What They Hate About Mumbai  - amutap
http://www.nytimes.com/2008/11/29/opinion/29mehta.html?_r=1
A wonderful article about Mumbai. The author couldn't have described it better - "MY bleeding city"
======
helveticaman
I get the feeling the religious extremists may not like cities like Mumbai
because they undermine their franchise. For instance, in Medieval times, the
Pope had a palace and servants, who in turn were granted the right to the
souls of peasants all over Europe. Everyone in the franchise wins, the
peasants kneel and show devotion to a god that speaks through a priest, who is
at least conceivably self-serving.

It appears one cannot have an authoritative and dogmatic religion or "asshole
franchises" of a police state in a place where people aren't scared or
vulnerable. One of the few things a police state provides is protection from
competing police states (in the sense of a neighbor threatening to invade).
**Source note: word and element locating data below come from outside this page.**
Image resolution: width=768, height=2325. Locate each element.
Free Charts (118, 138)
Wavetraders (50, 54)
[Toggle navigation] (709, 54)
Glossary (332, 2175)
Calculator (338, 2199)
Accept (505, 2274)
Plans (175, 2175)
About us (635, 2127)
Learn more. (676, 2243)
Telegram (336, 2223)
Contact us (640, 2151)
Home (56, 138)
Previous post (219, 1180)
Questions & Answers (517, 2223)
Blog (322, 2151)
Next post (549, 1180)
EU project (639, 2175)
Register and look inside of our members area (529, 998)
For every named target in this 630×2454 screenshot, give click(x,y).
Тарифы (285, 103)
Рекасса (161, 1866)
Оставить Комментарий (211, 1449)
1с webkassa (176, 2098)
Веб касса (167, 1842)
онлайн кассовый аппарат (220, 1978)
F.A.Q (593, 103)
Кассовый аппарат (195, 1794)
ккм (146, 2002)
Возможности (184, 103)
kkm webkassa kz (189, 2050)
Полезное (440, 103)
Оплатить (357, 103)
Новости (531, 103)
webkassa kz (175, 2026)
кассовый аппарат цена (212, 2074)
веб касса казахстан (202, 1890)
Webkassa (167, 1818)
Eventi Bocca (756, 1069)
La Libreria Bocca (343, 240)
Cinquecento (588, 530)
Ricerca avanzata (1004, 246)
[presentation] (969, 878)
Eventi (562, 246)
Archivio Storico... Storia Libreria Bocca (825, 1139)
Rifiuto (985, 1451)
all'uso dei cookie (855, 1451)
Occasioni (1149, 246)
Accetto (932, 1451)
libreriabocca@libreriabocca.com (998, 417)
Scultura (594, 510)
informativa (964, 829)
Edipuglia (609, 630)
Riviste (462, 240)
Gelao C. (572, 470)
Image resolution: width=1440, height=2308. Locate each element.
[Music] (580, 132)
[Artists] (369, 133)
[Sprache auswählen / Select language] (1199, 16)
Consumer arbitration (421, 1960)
Religious franchises can be said to provide more things, but peace of mind
would surely be one of them. Neither matters if people do not fear for their
safety or soul. Economic and civil freedom are insidious because they provide
safety and comfort for people who might otherwise turn to religions and
dictators.

Sin city? What the Jain priest said in the article can be interpreted as being
self-serving, if possibly undeliberate.